◆ Records for this exercise
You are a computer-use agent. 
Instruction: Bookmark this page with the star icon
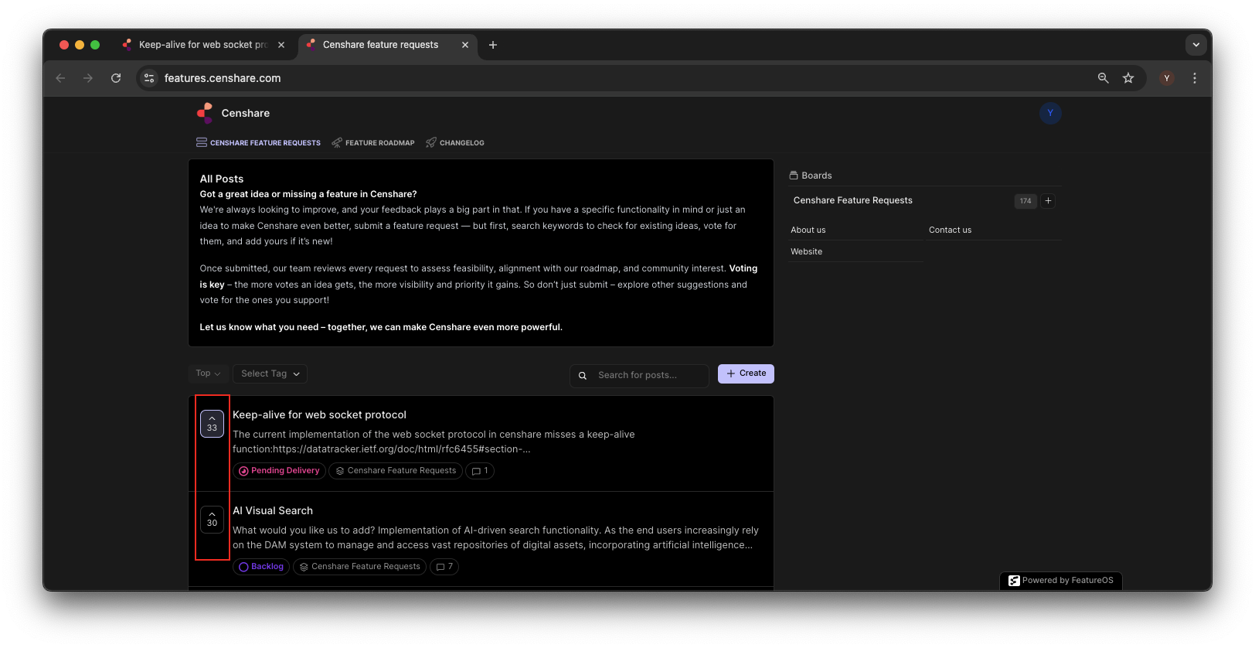point(1128,78)
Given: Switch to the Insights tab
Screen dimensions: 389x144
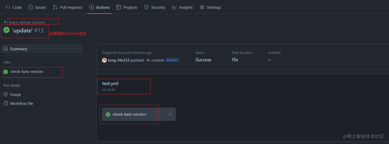Looking at the screenshot, I should [x=186, y=7].
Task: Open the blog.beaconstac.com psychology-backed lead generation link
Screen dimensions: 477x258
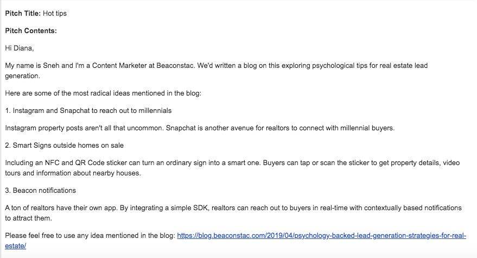Action: click(x=321, y=236)
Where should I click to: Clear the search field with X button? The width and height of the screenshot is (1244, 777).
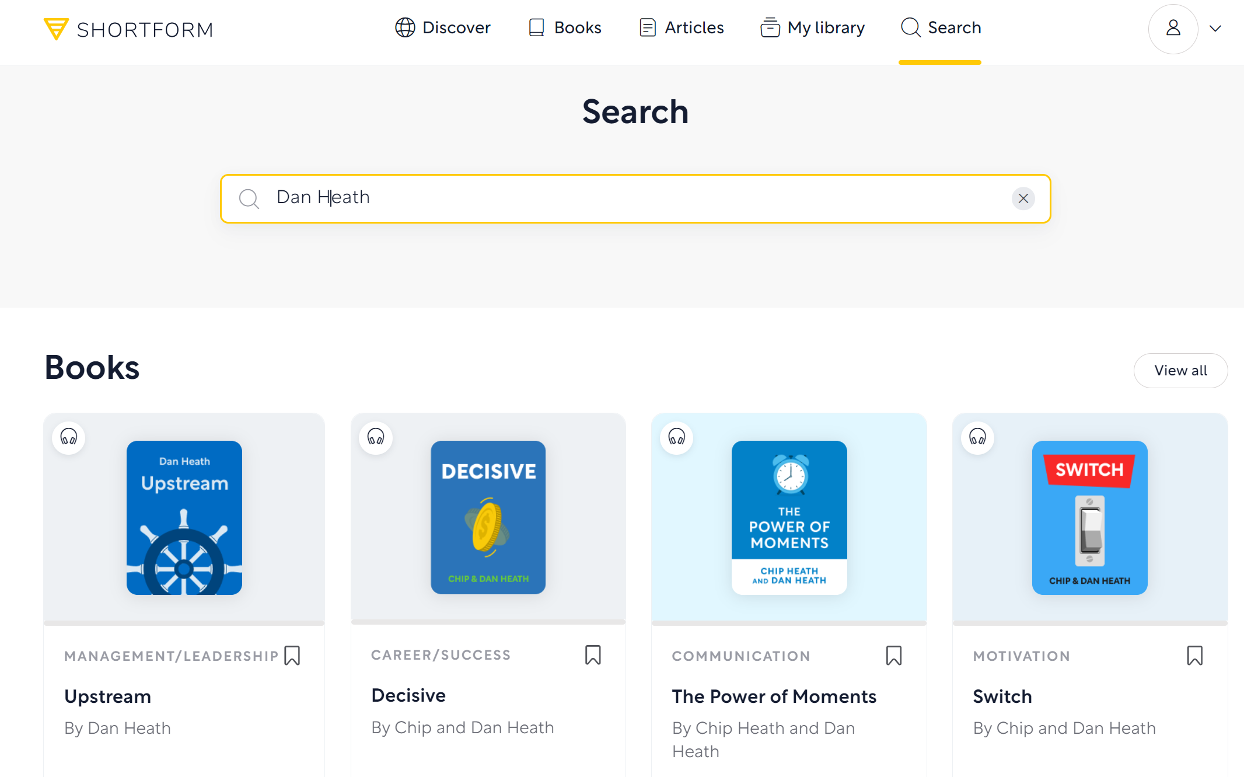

◆ Exercise description
Output, exactly and without pictures, the span of lines that starts at the line containing "Task: Open the" and ends at the last line above.

◆ Answer to the problem
Task: Open the blog.beaconstac.com psychology-backed lead generation link
Screen dimensions: 477x258
Action: click(x=321, y=236)
Where should I click to: Clear the search field with X button? The width and height of the screenshot is (1244, 777).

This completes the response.